» **Text segment**:
## start
6 Ways to Teach Kids How to Save Money
One of the most important lessons you can teach your kids is how to deal with money the right way. Many kids don’t get that lesson growing up, and when they become adults, it causes unnecessary hardship in their lives because they don’t know how to handle certain financial situations that may arise. A big part of those parental financial lessons should be about saving. Saving money is a hard to do if you don’t make it into a habit, so it’s important to get kids saving at as early an age as possible. Here are some fun ways to get your kids on board with saving.
The Power of the Piggy
One of the most basic forms of saving is simply the piggy bank. If your child is younger, start at this level. When they receive money for their birthday, or if you have them on an allowance, teach them to put some of it (if not all of it) into their bank. Teach them that they can’t just go into their piggy bank and get money out any time they want. This is a simple and very effective savings tool.
Divide and Conquer
When you give your kids their allowance each week, give it to them in one dollar bills. Have jars or envelopes with titles that represent their savings goals. If they have a specific item they are wanting, label a jar with that item. There could also be jars for “fun spending” and “giving”. When your kid gets their money, have them put a little into each jar. So if your child gets $5 per week, they have five bills and put one in each jar. Or they can put more into a jar if that goal is more important. This teaches kids to not only save money, but to work towards a goal and not fall into the habit of immediate gratification.
## end
» **Set of tasks**:
a – Under "Divide and Conquer," in what form does the article on teaching kids to save recommend giving children their weekly allowance?
b – Repeat the stretch of the article on teaching kids to save from "Divide and Conquer" through "of immediate gratification.".
c – Pick up the article on teaching kids to save after its last sentence and keep writing it.
The rows have nothing to do with the article on teaching kids to save.

» **Material shown**:
## start
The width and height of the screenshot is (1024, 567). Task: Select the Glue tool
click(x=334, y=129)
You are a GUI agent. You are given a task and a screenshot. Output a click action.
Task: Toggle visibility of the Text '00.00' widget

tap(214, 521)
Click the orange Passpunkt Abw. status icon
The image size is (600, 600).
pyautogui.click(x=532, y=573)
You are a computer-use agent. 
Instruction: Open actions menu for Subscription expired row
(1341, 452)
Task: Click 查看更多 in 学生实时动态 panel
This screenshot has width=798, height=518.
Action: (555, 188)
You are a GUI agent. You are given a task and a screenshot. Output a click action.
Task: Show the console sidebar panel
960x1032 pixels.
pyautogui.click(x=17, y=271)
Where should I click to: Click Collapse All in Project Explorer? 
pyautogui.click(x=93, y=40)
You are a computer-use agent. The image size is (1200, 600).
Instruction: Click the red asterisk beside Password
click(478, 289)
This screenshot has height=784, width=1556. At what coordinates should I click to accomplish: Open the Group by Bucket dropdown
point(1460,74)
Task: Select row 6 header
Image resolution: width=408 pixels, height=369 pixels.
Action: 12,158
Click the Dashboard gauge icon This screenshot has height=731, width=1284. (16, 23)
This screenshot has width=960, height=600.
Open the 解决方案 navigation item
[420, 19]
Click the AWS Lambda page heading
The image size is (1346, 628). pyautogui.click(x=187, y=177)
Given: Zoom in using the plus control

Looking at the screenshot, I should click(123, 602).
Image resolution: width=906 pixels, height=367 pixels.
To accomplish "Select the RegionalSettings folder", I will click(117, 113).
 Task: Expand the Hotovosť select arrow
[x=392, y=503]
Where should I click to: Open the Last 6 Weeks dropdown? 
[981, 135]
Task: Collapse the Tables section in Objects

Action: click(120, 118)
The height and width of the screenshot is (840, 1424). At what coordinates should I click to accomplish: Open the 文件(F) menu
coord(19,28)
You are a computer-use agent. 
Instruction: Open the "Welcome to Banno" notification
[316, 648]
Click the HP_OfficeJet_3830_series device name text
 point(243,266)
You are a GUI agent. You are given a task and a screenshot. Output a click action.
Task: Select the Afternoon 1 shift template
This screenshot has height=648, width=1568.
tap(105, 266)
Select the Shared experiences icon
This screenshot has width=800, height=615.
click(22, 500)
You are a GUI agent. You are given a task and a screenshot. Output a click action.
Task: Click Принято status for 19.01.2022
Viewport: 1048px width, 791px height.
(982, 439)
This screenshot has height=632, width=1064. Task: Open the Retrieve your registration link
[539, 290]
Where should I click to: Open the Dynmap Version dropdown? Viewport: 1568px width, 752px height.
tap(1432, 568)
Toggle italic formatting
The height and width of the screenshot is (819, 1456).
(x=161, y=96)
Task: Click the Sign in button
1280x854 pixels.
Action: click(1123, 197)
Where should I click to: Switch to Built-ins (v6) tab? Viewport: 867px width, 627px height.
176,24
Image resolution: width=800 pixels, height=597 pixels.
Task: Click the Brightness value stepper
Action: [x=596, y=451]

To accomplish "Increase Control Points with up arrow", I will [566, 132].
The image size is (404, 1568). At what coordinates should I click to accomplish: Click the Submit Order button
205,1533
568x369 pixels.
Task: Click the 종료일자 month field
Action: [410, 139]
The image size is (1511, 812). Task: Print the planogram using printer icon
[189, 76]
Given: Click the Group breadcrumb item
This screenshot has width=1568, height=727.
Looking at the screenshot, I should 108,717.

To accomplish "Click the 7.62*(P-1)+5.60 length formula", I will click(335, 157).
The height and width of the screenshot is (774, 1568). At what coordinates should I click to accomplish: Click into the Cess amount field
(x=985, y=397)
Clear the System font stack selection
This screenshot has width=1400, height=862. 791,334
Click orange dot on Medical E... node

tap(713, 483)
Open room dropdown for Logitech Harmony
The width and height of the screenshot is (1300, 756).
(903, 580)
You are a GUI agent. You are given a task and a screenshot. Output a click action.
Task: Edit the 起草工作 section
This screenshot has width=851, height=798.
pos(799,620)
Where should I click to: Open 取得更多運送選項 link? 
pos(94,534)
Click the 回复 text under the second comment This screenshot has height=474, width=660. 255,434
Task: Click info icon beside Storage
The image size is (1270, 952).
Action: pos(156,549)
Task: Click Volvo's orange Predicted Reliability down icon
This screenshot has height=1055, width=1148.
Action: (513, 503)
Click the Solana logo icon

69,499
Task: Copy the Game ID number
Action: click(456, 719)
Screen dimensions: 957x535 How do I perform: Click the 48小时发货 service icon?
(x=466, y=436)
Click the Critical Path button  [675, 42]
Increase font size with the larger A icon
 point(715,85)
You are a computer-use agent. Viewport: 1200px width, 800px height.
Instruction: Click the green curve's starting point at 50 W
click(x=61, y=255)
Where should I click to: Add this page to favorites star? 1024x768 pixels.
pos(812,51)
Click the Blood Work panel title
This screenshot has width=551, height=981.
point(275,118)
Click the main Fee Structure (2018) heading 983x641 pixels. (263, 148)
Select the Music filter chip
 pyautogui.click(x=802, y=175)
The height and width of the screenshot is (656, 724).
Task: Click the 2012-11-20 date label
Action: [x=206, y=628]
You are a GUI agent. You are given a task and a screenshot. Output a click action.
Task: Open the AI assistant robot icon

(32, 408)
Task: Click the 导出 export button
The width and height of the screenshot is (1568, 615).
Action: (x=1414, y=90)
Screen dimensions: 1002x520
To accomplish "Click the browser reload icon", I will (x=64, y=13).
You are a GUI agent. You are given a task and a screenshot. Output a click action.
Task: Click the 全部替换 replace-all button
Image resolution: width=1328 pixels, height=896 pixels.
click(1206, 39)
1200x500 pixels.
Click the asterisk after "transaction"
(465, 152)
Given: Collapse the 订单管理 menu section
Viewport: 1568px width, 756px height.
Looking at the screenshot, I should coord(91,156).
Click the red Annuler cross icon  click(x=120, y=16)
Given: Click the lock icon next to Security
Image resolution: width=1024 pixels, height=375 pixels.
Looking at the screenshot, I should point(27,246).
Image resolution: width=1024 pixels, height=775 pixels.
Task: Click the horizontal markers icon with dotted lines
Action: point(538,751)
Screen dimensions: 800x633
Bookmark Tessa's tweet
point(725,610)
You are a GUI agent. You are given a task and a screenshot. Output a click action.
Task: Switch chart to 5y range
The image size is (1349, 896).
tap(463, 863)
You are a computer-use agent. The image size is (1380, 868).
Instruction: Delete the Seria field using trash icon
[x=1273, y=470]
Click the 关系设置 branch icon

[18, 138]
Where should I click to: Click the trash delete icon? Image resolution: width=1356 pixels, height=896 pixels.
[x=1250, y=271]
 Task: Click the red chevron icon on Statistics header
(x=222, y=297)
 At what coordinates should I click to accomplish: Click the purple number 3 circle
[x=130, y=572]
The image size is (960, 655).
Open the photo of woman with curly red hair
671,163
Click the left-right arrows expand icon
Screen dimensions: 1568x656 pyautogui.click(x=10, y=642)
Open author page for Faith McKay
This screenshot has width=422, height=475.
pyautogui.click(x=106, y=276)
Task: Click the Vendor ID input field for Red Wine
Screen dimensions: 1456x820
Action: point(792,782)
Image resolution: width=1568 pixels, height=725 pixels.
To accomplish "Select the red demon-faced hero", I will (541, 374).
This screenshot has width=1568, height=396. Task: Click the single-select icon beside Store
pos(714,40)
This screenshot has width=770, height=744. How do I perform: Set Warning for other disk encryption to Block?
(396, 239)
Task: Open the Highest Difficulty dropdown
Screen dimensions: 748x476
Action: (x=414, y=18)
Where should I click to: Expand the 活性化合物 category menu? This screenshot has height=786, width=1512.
## end
» **Answers per task**:
a – In one dollar bills.

b –
Divide and Conquer
When you give your kids their allowance each week, give it to them in one dollar bills. Have jars or envelopes with titles that represent their savings goals. If they have a specific item they are wanting, label a jar with that item. There could also be jars for “fun spending” and “giving”. When your kid gets their money, have them put a little into each jar. So if your child gets $5 per week, they have five bills and put one in each jar. Or they can put more into a jar if that goal is more important. This teaches kids to not only save money, but to work towards a goal and not fall into the habit of immediate gratification.

c –
Open an Account
If your child is a little older, a good option might be to open them a savings account in their name. They can take their piggy bank stash that they have been so diligently contributing to and convert it to an actual bank account. This is not only teaching them how adults save money, it’s also teaching them the basics of banking.
Create a Timeline
Some kids get a kick out of knowing when things are going to happen. If your child is one of them, it may be beneficial to create a timeline of their savings goals. If they want a lego set that is $50 and they get $5 per week of allowance, chart out how many weeks it will take them to get to their desired $50. By knowing that it will take them 10 weeks to get to their goal and seeing that mapped out in front of them, it motivates them to keep saving because they can physically see the end result.
The Matching Game
A great way to teach your kids about how 401k’s work it by playing the matching game. Set some parameters for your child that if they do certain things, you will match their savings contributions. For example, you could say that if your child decides to put two dollars in their savings jar instead of their usual one, you will also put two dollars in their jar. If they choose to only put one then they forfeit the match. You can make the rules anything you want, but the point is to show them how employers match employees contributions to retirement. This technique also comes in handy when you have older kids who are trying to save for big items like cars or college.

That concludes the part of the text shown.